== Extracted material

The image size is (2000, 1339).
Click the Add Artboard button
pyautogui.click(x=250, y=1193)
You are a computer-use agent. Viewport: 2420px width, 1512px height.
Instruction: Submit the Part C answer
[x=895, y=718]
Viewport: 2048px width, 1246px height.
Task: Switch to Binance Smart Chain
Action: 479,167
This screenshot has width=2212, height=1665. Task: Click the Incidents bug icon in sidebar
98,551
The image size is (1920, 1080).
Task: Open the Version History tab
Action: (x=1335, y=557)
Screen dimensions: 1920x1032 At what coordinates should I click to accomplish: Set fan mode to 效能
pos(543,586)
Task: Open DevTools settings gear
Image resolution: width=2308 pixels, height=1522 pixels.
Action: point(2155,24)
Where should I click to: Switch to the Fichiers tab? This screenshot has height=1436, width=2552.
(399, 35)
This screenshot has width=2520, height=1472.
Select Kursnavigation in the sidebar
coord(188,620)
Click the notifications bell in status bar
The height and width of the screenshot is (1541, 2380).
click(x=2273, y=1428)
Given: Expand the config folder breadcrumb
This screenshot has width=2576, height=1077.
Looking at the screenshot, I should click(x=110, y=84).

====

_What is needed_
Above are some lines. Repeat exactly, and only, those from the line that has "Instruction: Submit the Part C answer" through the line that has "This screenshot has width=2520, height=1472.".

_Result for this task_
Instruction: Submit the Part C answer
[x=895, y=718]
Viewport: 2048px width, 1246px height.
Task: Switch to Binance Smart Chain
Action: 479,167
This screenshot has width=2212, height=1665. Task: Click the Incidents bug icon in sidebar
98,551
The image size is (1920, 1080).
Task: Open the Version History tab
Action: (x=1335, y=557)
Screen dimensions: 1920x1032 At what coordinates should I click to accomplish: Set fan mode to 效能
pos(543,586)
Task: Open DevTools settings gear
Image resolution: width=2308 pixels, height=1522 pixels.
Action: point(2155,24)
Where should I click to: Switch to the Fichiers tab? This screenshot has height=1436, width=2552.
(399, 35)
This screenshot has width=2520, height=1472.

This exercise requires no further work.